The global community needed to "step up" to ensure equitable vaccine access for every country, she added.
The post lockdown recovery is getting messy. That is the message from the IMF's twice yearly review of the world economy.
"Longer than expected" supply disruptions are feeding into inflation, and led to downgrades to growth this year for the US and UK. The biggest impact though has been felt in developing economies where a lack of vaccinations, and exposure to rising commodity and food prices has hit prospects.
While global inflationary pressures should abate in general in the middle of next year, the IMF groups the UK alongside the US and some emerging economies as places where there are "upside risks" from rising prices.
The biggest risk is, of course, a resurgence of Covid variants, especially in countries with slow vaccination progress. The UK's vaccine rollout success is singled out in contributing to a rebound in the economy.

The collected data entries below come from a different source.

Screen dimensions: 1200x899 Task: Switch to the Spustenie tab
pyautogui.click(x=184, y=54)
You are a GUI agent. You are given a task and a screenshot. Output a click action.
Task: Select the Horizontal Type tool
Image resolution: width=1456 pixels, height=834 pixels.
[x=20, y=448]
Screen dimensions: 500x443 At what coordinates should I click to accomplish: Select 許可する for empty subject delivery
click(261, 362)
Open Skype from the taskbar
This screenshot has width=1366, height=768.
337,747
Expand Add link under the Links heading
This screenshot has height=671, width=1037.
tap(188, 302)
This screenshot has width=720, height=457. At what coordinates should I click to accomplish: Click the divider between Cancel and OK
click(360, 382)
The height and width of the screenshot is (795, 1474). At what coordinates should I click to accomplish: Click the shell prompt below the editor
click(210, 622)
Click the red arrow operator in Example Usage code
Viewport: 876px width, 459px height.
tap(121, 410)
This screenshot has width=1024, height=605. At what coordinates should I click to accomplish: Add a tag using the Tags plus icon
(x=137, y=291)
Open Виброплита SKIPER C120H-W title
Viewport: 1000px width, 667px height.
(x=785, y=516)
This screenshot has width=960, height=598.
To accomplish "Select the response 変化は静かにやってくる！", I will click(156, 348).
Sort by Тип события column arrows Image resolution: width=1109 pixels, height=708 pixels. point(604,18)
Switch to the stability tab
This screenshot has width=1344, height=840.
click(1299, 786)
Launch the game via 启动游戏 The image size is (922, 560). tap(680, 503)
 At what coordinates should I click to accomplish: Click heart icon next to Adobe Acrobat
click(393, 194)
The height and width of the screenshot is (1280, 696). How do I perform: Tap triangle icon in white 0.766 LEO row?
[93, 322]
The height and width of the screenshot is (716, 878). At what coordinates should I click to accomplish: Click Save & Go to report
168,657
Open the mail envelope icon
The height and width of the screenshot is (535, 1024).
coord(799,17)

After a sharper downgrade to 2021 prospects for the US than UK, the PM and chancellor will be able to claim the IMF is predicting Britain has the highest growth in the G7 this year.
This should be taken with a pinch of salt. Certainly ground that was lost is being made up, but a bigger fall than any other G7 nation in 2020, because of having suffered the worst pandemic first wave, makes a reopening of the economy appear like a boom. Argentina is growing even more than the UK, but it also lost just under a tenth of the value of its economy last year.
But the big picture is now supply problems and price rises. The problem is that it makes central banks, including the Bank of England, more likely to raise interest rates more quickly.
On fiscal policy, the IMF said countries would have to tread fine between controlling inflation and giving their economies enough stimulus to recover.
However, despite "a high degree of uncertainty", the fund thinks current high levels of inflation globally will return to pre-pandemic levels by mid 2022.
It said that debt in many countries was at record levels due to emergency pandemic spending, and employment remained significantly below pre-pandemic levels.
The IMF added that once health outcomes improved, countries would have to adopt "credible" revenue and spending plans while seeking to balance their books.
The fund also warned against "unnecessary policy accidents" that might rattle financial markets and harm the global recovery - ranging from a failure to lift the US debt ceiling in a timely way to escalating trade tensions.